9. A collection of misfits, fanatics, and criminals, the Ratliff family seems to embody Edie’s view of the white underclass: “The poor white has nothing to blame for his station but his own character. Well, of course, that won’t do. That would mean having to assume some responsibility for his own laziness and sorry behavior” [p. 146]. Do the portraits of the Ratliff brothers reinforce or belie Edie’s assumptions? What redeeming characteristics do Danny and Eugene have and how does Tartt make them apparent? Why has Tartt included Curtis in the family? How does his presence add to our understanding of the family?
10. A strong matriarch presides over both Harriet’s family and the Ratliffs.
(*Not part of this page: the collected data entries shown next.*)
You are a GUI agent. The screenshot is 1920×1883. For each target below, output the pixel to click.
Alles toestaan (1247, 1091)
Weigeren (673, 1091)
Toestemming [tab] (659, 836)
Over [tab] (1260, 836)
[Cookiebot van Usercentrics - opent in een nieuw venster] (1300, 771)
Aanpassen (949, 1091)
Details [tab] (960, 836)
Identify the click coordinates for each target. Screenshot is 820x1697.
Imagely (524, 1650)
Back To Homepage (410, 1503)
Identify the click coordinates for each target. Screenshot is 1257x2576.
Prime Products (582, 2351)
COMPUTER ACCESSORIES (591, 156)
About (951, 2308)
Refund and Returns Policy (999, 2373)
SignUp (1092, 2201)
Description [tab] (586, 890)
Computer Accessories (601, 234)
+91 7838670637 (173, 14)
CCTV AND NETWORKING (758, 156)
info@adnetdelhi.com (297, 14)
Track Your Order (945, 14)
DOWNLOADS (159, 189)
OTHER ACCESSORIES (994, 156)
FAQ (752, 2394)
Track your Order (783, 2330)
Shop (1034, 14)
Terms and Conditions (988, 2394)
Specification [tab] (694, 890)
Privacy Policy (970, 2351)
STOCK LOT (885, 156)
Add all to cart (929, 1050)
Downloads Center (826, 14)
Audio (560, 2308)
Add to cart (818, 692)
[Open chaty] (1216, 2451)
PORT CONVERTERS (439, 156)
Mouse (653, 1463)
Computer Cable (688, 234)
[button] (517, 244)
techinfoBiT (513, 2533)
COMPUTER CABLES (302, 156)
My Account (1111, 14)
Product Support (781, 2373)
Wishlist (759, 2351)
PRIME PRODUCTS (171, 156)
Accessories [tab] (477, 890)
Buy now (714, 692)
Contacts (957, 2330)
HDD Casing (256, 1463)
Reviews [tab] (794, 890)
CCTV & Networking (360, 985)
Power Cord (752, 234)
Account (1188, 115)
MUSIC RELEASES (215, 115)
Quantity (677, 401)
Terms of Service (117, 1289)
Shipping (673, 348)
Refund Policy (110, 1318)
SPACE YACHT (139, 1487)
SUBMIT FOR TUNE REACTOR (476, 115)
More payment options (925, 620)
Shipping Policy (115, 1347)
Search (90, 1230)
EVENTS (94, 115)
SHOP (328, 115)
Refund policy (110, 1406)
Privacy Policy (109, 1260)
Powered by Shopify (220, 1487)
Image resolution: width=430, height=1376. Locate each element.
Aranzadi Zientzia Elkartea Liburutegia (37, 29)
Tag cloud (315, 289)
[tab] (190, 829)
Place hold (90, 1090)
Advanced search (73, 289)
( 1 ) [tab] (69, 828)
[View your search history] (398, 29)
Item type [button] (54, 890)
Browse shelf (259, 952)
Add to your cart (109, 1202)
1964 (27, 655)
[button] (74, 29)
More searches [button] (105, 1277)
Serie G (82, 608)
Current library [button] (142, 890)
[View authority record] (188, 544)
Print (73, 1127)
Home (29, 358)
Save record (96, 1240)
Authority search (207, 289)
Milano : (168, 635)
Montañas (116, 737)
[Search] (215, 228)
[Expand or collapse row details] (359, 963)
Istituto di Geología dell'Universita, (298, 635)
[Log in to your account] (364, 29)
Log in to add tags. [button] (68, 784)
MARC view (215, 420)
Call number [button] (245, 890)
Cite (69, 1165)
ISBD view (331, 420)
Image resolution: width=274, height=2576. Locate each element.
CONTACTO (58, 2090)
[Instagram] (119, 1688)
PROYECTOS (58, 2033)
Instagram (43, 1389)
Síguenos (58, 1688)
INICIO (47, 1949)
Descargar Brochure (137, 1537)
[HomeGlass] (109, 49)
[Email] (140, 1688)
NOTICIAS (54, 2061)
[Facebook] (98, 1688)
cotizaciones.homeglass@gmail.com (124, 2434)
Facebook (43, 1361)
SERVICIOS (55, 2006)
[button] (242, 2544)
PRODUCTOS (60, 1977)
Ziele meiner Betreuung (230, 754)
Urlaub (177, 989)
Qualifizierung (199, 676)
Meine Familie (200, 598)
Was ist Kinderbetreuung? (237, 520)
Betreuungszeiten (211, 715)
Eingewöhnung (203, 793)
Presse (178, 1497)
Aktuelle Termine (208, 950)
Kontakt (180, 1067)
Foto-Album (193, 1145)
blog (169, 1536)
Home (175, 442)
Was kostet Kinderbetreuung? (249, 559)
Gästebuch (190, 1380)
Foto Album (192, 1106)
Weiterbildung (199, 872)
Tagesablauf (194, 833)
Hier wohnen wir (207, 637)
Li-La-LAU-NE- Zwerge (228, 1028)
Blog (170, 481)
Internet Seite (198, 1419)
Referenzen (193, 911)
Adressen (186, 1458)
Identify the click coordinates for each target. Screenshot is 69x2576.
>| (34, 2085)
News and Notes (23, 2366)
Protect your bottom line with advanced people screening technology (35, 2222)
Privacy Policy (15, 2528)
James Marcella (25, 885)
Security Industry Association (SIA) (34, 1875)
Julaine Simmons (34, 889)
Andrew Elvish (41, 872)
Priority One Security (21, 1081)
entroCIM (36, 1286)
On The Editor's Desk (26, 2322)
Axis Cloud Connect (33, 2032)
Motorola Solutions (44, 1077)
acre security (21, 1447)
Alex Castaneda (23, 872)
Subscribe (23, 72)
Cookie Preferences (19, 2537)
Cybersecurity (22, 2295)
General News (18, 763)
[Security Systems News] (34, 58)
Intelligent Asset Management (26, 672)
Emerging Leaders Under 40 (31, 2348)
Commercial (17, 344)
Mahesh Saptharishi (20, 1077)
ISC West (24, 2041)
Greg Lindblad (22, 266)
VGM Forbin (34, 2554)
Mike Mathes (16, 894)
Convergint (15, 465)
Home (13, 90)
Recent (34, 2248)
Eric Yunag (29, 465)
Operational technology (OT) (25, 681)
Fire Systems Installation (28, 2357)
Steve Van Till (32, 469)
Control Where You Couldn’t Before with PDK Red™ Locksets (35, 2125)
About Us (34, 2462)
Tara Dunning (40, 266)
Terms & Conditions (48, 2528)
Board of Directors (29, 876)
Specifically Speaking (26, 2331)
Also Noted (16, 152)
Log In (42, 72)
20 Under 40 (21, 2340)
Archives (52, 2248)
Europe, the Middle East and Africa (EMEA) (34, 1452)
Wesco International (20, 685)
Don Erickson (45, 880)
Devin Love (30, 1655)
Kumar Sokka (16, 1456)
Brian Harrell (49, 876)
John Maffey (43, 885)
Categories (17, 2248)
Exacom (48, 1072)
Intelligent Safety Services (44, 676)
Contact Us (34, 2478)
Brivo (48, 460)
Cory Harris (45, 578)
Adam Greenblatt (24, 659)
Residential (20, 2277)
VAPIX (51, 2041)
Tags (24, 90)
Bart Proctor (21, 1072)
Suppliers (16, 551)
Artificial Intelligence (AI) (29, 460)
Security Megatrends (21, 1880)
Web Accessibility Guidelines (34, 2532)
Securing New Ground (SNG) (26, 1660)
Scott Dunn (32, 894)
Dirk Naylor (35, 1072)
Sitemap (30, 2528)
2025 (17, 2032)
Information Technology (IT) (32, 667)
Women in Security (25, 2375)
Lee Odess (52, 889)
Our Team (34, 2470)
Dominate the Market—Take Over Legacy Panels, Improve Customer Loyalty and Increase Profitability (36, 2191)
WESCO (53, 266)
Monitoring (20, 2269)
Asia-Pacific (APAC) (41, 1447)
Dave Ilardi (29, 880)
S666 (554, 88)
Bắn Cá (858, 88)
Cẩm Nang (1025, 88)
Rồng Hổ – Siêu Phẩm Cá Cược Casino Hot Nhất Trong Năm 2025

What qualities do Edie and Gum have in common? How does each exercise her power? To what extent are their approaches to life defined by their social status and personal experiences? Does Gum’s own life, for example, justify “the main lesson she had drilled into her grandsons: not to expect much from the world” [p. 357]? In what ways do the lessons Edie imposes, either explicitly or implicitly, reflect her own strengths and weaknesses? What comparisons can be drawn between Danny and Harriet’s families and, in particular, between Danny and Harriet themselves?
11. Why does Ida Rhew play such a critical role
in Harriet’s life? How does Ida’s position in the household illuminate the shortcomings not only of Charlotte, but of the other adults in Harriet’s life? How do the family’s reaction to her departure and Ida’s response to being fired [pp. 357–67] undermine Harriet’s vision of her world? In what ways do the emotions she experiences reflect both her perspective as a child and her emerging awareness and acceptance of adult uncertainties and moral ambiguities?
12. What do you make of the end of the novel? Hely thinks, “The mission was accomplished, the battle won; somehow—incredibly—she had done exactly what she said she would, and got away with the whole thing” [p. 624]. Harriet decides “She’d learned things she never knew, things she had no idea of knowing, and yet in a strange way it was the hidden message of Captain Scott, the part of the story she’s never seen until now: that victory and collapse were sometimes the same thing” [p. 544]. What do you think of these two very different assessments? How do they reflect the natures of the two characters? Does it matter that Robin’s murder remains unsolved or do you accept, as Libby says, that “the world is full of things we don’t understand” [p. 140]?
13. The Little Friend explores the relationships between blacks and whites in Alexandria from several perspectives. The blatant racism of the Ratliffs is clearly shown in such incidents as the shooting at the river [p. 142]. In which ways does Harriet’s family also exhibit a deep-seated, if more subtle, strain of racial prejudice? Is Harriet’s shocked reaction to Ida’s story about the church burning [pp. 146–47] a sign of her naiveté or does it reveal a sense of morality that distinguishes her (and by extension, her peers) from past generations?
14. The novel begins with stretches of long, languorous prose but later the pace quickens. What techniques does Tartt use to achieve this?
15. The term “Southern Gothic” is often used to describe writing set in the American South, from Tennessee Williams’ and Carson McCullers’ tales of families shaped by tragedy, insanity, and alcoholism to Anne Rice’s Vampire Chronicles. Are there elements in The Little Friend that can be described as Southern Gothic and, if so, what are they? Were you reminded of other literary styles or authors while reading the book?
16. The novel’s epigraphs come from St. Thomas Aquinas and Harry Houdini. Why is this rather odd coupling of a religious scholar and saint and a magician appropriate to the story Tartt tells? What lesson is implicit in both quotations? Has Harriet gained “the slenderest knowledge of the highest things” by the novel’s end?